Most of all, La Follette worried about the thousands of local officials — school board members, city councilors, village trustees, town board members — who suddenly found themselves in the middle of debates about whether to quickly renew or alter existing collective bargaining agreements. As someone who has worked closely with those local officials — many of whom serve part time — La Follette decided it was wise to give them time to adjust to the new law. So, under the powers granted him as the elected secretary of state, he delayed publication of the new law for 10 days.
That thrust La Follette into the maelstrom. He was hailed by Democratic legislators, union members and local officials. He was condemned by Walker, right-wing talk radio hosts and bloggers.
The veteran secretary of state calmly persevered.
“I was elected by the people of Wisconsin and given a responsibility to make determinations about how quickly laws should be published. That doesn’t mean I can prevent a bill from becoming law, but I can give the citizens of Wisconsin and their elected representatives a few days to address some of the confusion that has arisen,” he said. “This is a difficult moment for our state and it just seems that we should give local officials time to sort these issues out.
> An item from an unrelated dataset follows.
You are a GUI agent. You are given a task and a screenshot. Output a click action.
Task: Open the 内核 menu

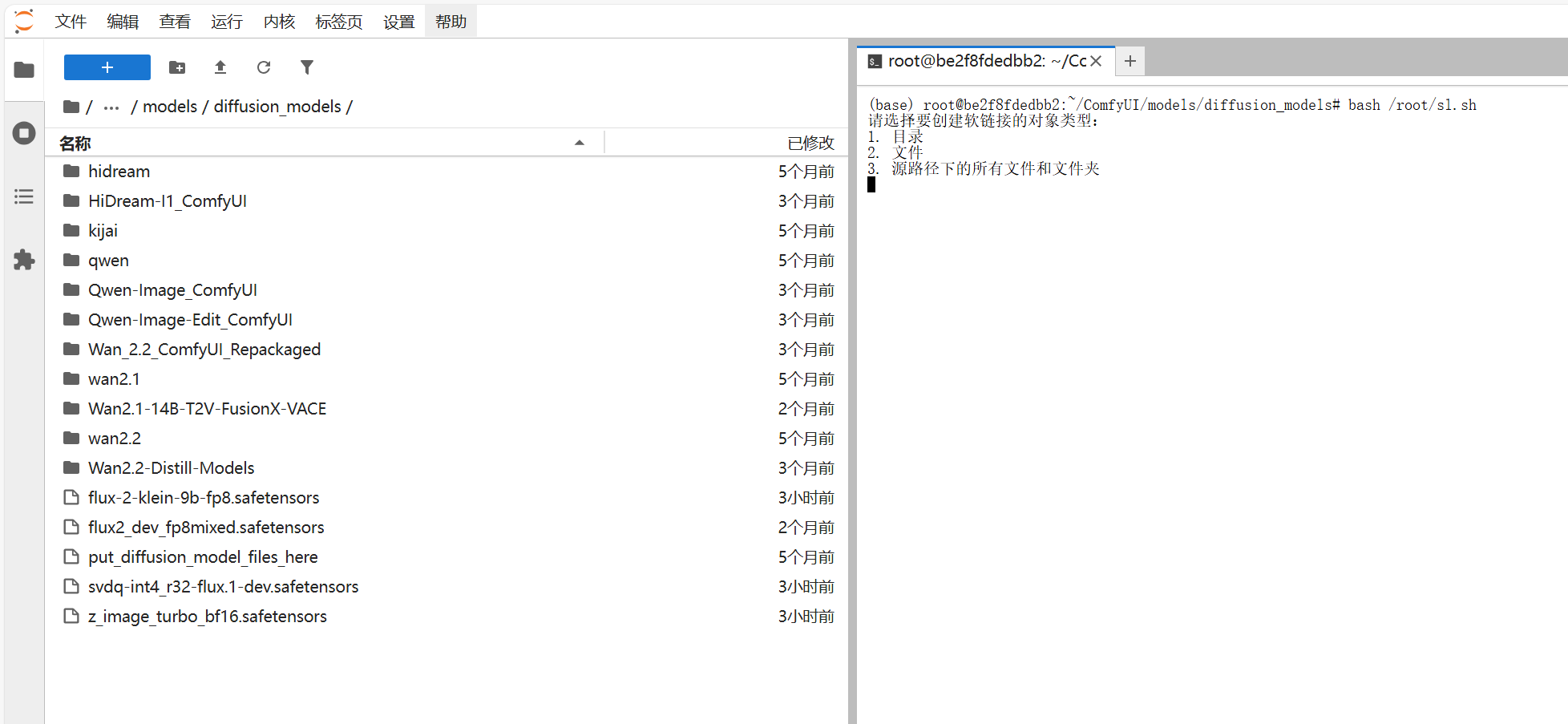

That respects them and respects the system we’ve established in this state. So, despite the criticism I’ve taken, I sleep comfortably at night.”
Doug La Follette brought a measure of sanity to an unsettled and unsettling moment in Wisconsin history. He did so because he really is a throwback to another era — an era when state officials believed that their election bound them in a “public trust” to defend the constitution of the state and to serve its citizens.